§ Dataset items
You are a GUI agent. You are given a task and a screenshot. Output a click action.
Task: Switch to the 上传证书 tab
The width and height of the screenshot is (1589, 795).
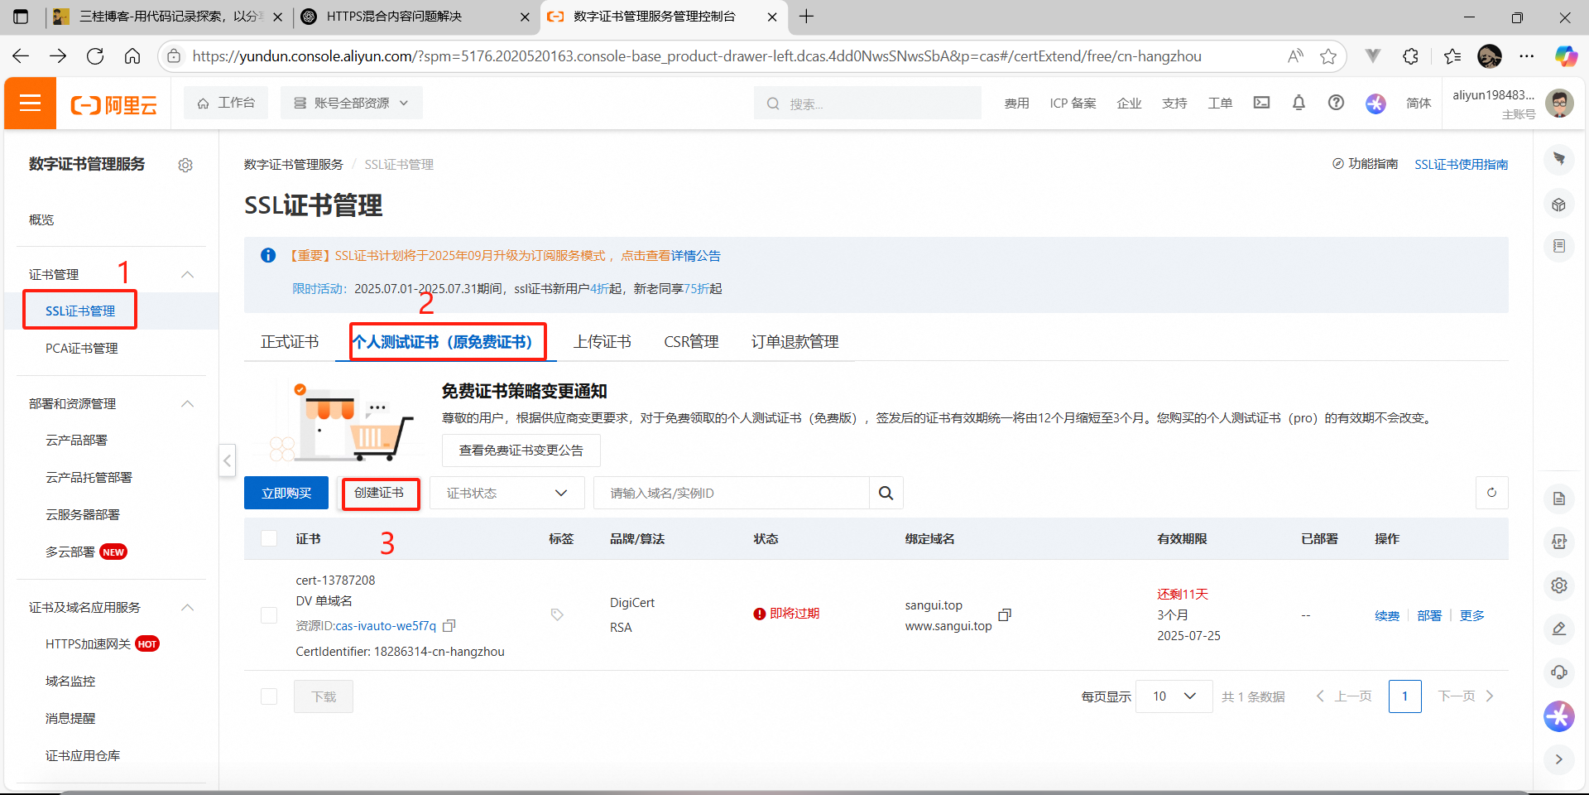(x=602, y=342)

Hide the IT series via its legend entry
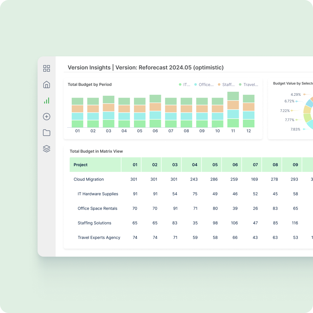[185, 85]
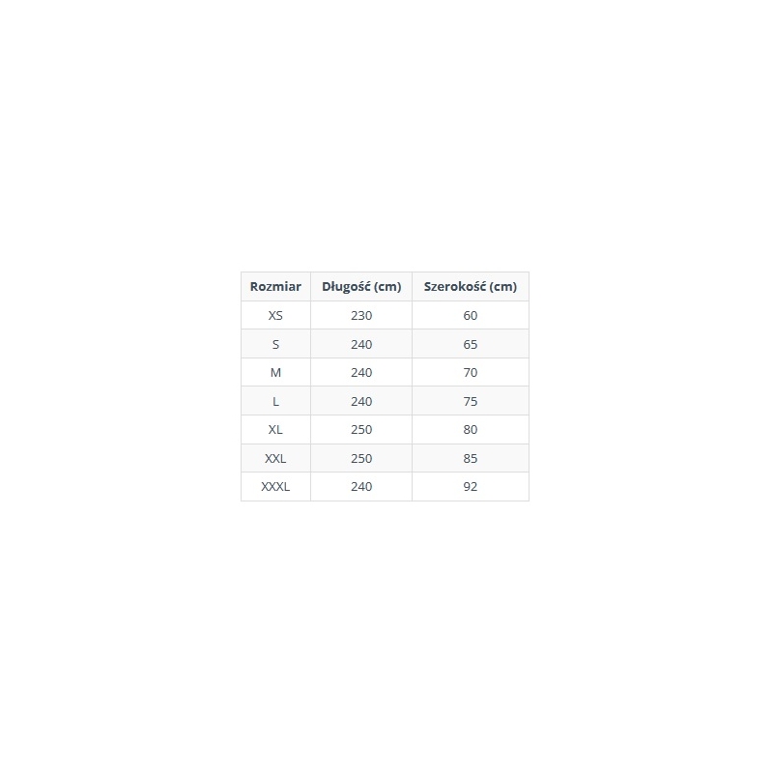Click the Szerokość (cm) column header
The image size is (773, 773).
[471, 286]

§ BRIEF
The result should be a precise copy of all the entries, free of pictures.

§ OUTPUT BELOW
You are a GUI agent. You are given a task and a screenshot. Output a click action.
Task: Switch to the 上传证书 tab
The width and height of the screenshot is (1589, 795).
(x=602, y=342)

Hide the IT series via its legend entry
[185, 85]
Click the Szerokość (cm) column header
The image size is (773, 773).
[471, 286]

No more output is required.